Manaus, 10 (AE) - O vereador de Manaus Artur Onuki (PMDB) renunciou ao mandato hoje (10), depois de ter sido proposta por duas vezes a abertura de uma comissão processante para investigar as denúncias de que o parlamentar teria usado verbas públicas para favorecimento pessoal.
O parlamentar também foi acusado de extorsão por sua assessora parlamentar Edivânia Santana. Na semana passada, a assessora revelou, em depoimento no 1º Distrito Policial de Manaus, que o vereador e médico Artur Onuki mantinha um esquema em seu gabinete empregando pessoas que prestavam serviços em sua clínica particular.
Embora constasse da folha de pagamento que recebiam salários de R$ 900, os assessores do gabinete do vereador denunciaram que recebiam apenas R$ 150, devolvendo o restante do dinheiro à esposa do parlamentar, Kiyoe Takamiya.
Outra denúncia é a de que uma ex-assessora do vereador, Francisca Albertina Pinto, faleceu em 26 de outubro e continuou constando na folha de pagamento dois meses depois recebendo o salário de R$ 680 e vale-transporte.
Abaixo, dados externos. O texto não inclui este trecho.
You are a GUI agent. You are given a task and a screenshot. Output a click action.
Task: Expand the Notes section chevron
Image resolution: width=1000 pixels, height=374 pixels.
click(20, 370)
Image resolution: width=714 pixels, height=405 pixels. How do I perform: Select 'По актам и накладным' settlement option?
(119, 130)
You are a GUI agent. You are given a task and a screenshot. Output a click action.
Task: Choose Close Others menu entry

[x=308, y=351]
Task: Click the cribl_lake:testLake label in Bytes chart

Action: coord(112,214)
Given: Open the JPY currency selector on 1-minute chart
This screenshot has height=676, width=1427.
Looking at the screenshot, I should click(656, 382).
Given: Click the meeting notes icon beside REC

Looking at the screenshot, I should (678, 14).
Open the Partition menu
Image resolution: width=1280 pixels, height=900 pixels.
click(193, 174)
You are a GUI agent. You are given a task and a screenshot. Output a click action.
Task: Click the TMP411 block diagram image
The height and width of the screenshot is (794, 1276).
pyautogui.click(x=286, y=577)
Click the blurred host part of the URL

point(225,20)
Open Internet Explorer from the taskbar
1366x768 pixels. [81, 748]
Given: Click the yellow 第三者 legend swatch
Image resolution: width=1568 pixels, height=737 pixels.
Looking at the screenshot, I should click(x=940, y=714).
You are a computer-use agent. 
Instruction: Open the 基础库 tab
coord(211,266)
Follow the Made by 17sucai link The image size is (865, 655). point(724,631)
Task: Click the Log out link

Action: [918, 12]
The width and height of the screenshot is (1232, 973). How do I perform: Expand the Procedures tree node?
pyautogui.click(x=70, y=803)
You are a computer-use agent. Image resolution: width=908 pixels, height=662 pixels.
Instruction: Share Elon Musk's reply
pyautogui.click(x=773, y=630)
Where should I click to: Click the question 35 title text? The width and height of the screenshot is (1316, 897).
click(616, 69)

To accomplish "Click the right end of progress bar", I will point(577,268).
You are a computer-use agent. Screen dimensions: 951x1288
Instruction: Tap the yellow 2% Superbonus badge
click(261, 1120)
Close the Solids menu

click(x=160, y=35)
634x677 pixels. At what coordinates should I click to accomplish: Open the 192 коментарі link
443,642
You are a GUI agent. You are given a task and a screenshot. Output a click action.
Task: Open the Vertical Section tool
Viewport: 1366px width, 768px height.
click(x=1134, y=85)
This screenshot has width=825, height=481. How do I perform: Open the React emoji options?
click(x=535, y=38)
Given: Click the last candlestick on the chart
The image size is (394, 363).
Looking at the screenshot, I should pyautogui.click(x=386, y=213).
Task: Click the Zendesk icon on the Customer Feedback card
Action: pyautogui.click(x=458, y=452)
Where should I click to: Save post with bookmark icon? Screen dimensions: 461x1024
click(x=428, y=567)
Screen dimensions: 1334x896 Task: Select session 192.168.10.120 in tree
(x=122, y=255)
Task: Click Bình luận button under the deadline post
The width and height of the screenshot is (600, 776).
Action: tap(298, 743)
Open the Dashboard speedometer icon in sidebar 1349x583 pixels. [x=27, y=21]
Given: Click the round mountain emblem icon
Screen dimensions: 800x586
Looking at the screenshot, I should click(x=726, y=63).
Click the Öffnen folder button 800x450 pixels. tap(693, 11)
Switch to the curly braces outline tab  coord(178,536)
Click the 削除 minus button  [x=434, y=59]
A Câmara Municipal de Manaus arquivou o primeiro parecer da Comissão Especial de Investigação, considerando que o vereador era inocente e que seu erro foi permitir que sua esposa administrasse as verbas de gabinete. A bancada de oposição reagiu à decisão pedindo novas investigações.
Depois que a Vara de Fazenda Pública Municipal instaurou um procedimento administrativo para investigar as verbas de gabinete de todos 33 vereadores, começando pelos integrantes da comissão que inocentou Onuki, a líder do prefeito na Câmara, Rosaline Pinheiro, também pediu a abertura de comissão processante. Antes que fosse votado o pedido, Onuki apresentou sua carta-renúncia.